> [WHAT IS ASKED]:
Reproduce the items that follow, replacing "hamburger" with "three-line" and leaving everything else unchanged.

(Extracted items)
[Start]

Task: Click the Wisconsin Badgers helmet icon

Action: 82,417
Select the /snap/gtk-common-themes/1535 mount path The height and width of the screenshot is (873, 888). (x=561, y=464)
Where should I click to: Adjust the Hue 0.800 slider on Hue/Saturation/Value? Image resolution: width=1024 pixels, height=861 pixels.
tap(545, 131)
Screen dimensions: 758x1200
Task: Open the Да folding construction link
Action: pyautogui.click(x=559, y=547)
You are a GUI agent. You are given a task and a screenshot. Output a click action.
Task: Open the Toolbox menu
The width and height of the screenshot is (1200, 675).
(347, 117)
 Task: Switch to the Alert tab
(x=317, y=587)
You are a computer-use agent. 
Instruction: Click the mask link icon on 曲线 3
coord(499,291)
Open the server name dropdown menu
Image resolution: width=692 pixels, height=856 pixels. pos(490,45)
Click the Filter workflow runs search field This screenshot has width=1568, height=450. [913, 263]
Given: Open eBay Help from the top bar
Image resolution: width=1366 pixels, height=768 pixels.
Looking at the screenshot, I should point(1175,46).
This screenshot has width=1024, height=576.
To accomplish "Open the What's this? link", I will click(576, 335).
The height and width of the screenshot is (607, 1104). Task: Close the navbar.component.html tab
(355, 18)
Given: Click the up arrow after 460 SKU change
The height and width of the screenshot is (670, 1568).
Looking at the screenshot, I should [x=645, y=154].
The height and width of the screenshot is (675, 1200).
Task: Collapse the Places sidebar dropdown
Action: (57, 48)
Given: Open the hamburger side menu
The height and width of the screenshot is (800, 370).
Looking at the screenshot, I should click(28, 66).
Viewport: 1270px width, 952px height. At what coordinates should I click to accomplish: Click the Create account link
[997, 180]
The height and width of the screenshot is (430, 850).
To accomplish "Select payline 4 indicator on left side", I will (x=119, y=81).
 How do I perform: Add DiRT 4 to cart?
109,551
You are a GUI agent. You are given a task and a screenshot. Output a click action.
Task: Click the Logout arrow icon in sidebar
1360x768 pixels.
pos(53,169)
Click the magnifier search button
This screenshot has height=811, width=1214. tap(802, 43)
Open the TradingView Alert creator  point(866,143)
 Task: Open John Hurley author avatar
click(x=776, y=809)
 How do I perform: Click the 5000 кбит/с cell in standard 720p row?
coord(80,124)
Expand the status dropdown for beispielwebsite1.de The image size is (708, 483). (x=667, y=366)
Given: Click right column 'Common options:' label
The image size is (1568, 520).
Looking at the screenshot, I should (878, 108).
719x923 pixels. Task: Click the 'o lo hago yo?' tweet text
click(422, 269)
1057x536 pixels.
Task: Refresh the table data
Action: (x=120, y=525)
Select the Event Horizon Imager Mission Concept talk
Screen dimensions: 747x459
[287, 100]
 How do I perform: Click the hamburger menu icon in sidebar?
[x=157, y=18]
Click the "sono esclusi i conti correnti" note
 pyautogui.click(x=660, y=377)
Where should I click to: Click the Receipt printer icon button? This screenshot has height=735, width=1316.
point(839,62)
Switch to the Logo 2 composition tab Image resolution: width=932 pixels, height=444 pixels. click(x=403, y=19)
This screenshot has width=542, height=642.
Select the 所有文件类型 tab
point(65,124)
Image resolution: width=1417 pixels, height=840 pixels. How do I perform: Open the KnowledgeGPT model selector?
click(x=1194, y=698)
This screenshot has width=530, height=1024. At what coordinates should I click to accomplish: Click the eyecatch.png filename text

[End]

> [TASK SOLUTION]:
Task: Click the Wisconsin Badgers helmet icon

Action: 82,417
Select the /snap/gtk-common-themes/1535 mount path The height and width of the screenshot is (873, 888). (x=561, y=464)
Where should I click to: Adjust the Hue 0.800 slider on Hue/Saturation/Value? Image resolution: width=1024 pixels, height=861 pixels.
tap(545, 131)
Screen dimensions: 758x1200
Task: Open the Да folding construction link
Action: pyautogui.click(x=559, y=547)
You are a GUI agent. You are given a task and a screenshot. Output a click action.
Task: Open the Toolbox menu
The width and height of the screenshot is (1200, 675).
(347, 117)
 Task: Switch to the Alert tab
(x=317, y=587)
You are a computer-use agent. 
Instruction: Click the mask link icon on 曲线 3
coord(499,291)
Open the server name dropdown menu
Image resolution: width=692 pixels, height=856 pixels. pos(490,45)
Click the Filter workflow runs search field This screenshot has width=1568, height=450. [913, 263]
Given: Open eBay Help from the top bar
Image resolution: width=1366 pixels, height=768 pixels.
Looking at the screenshot, I should point(1175,46).
This screenshot has width=1024, height=576.
To accomplish "Open the What's this? link", I will click(576, 335).
The height and width of the screenshot is (607, 1104). Task: Close the navbar.component.html tab
(355, 18)
Given: Click the up arrow after 460 SKU change
The height and width of the screenshot is (670, 1568).
Looking at the screenshot, I should [x=645, y=154].
The height and width of the screenshot is (675, 1200).
Task: Collapse the Places sidebar dropdown
Action: (57, 48)
Given: Open the three-line side menu
The height and width of the screenshot is (800, 370).
Looking at the screenshot, I should click(28, 66).
Viewport: 1270px width, 952px height. At what coordinates should I click to accomplish: Click the Create account link
[997, 180]
The height and width of the screenshot is (430, 850).
To accomplish "Select payline 4 indicator on left side", I will (x=119, y=81).
 How do I perform: Add DiRT 4 to cart?
109,551
You are a GUI agent. You are given a task and a screenshot. Output a click action.
Task: Click the Logout arrow icon in sidebar
1360x768 pixels.
pos(53,169)
Click the magnifier search button
This screenshot has height=811, width=1214. tap(802, 43)
Open the TradingView Alert creator  point(866,143)
 Task: Open John Hurley author avatar
click(x=776, y=809)
 How do I perform: Click the 5000 кбит/с cell in standard 720p row?
coord(80,124)
Expand the status dropdown for beispielwebsite1.de The image size is (708, 483). (x=667, y=366)
Given: Click right column 'Common options:' label
The image size is (1568, 520).
Looking at the screenshot, I should (878, 108).
719x923 pixels. Task: Click the 'o lo hago yo?' tweet text
click(422, 269)
1057x536 pixels.
Task: Refresh the table data
Action: (x=120, y=525)
Select the Event Horizon Imager Mission Concept talk
Screen dimensions: 747x459
[287, 100]
 How do I perform: Click the three-line menu icon in sidebar?
[x=157, y=18]
Click the "sono esclusi i conti correnti" note
 pyautogui.click(x=660, y=377)
Where should I click to: Click the Receipt printer icon button? This screenshot has height=735, width=1316.
point(839,62)
Switch to the Logo 2 composition tab Image resolution: width=932 pixels, height=444 pixels. click(x=403, y=19)
This screenshot has width=542, height=642.
Select the 所有文件类型 tab
point(65,124)
Image resolution: width=1417 pixels, height=840 pixels. How do I perform: Open the KnowledgeGPT model selector?
click(x=1194, y=698)
This screenshot has width=530, height=1024. At what coordinates should I click to accomplish: Click the eyecatch.png filename text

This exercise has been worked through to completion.